Discussion of the wars in Europe and the Middle East still dominated the afternoon’s proceedings. Lavrov defended Russia’s continued presence in Ukraine. UK Foreign Secretary David Cameron said it was “clearly unacceptable.”

Back in London, a vote on the Israel-Hamas conflict had lawmakers walk off in protest and others refusing to cast their ballot. As Conservative prime minister, Cameron endured the humiliation of losing a vote in the commons over military intervention in Syria back in 2013. Tony Blair won his vote in 2003 to join the US-led campaign in Iraq, but it was arguably the moment that marked the beginning of his Labour government’s decline and a decision which clouds his reputation to this day.

This wasn’t about committing UK forces. The chaos in what the UK likes to call the mother of parliaments was in part a procedural flub, with the speaker apologizing for his role.  

But at its root was a bitter fight within Keir Starmer’s Labour Party over how to square its strong support among British Muslims with a push to shed accusations of antisemitism. Tipping its hand one way or another would risk upsetting voters and squandering its poll lead with elections looming.

The seeds for today’s dysfunction were planted years ago.
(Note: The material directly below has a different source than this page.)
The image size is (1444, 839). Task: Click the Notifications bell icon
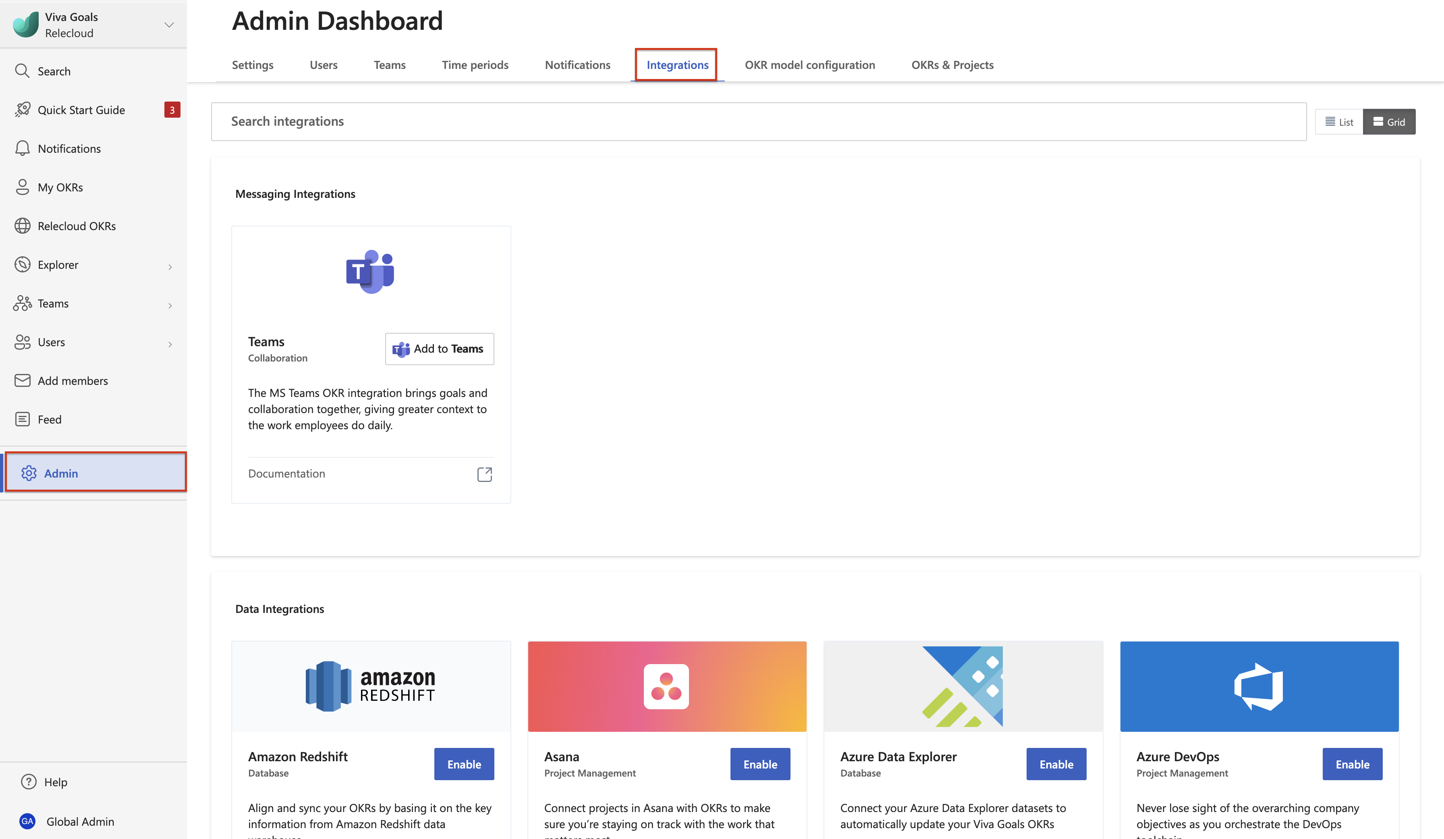pos(22,148)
Russia was ejected from the G-8 back in 2014 after Putin annexed Crimea. But the US and its fellow G-7 allies were slow to realize that the world didn’t necessarily share their desire to make a pariah out of Moscow. 

The wake-up call came when just half the G-20 members chose to sanction Russia after Putin’s full-scale invasion of Ukraine on Feb. 24, 2022. The subsequent expansion of the BRICS grouping from its core of Brazil, Russia, India, China and South Africa was another signal of the growing challenge to the western order. Many nations, especially in Asia and Africa, are unhappy at being caught between the US and China’s superpower rivalry. 

Even in US allies and across America itself, opinion is deeply divided over arming Ukraine and whether and how to rein in Israel.   

The result, as seen in London and Rio, is stasis.


Two years in, there is no foreseeable end to Russia’s war in Ukraine, with some bracing for Putin to expand his aggression to perhaps take on NATO. 

The Israel-Hamas war is rippling out with all kinds of unintended consequences. Yemen-based Houthi militants are attacking cargo ships and disrupting global trade, prompting the US and its allies to send warships to the Red Sea. Groups backed by Iran have entered the regional chaos as they claim to be defending the rights of Palestinians.

In Europe, Russia’s aggression raises existential questions about security and the future role of the US, while governments are faced with raising defense spending at a time when economies are weak and voters hurting.

In its 25-year history, the G-20 operated primarily as a vehicle of economic collaboration. It’s ill-suited to provide answers to the current world’s predicaments.

The United Nations is a busted flush in Israel’s eyes, and the UN Security Council is in any case deadlocked. Brazil is calling for its reform.

Brazilian Foreign Minister Mauro Vieira struck a note that most can probably agree upon: “Multilateral institutions are unequipped to handle global tensions,” he said in Rio.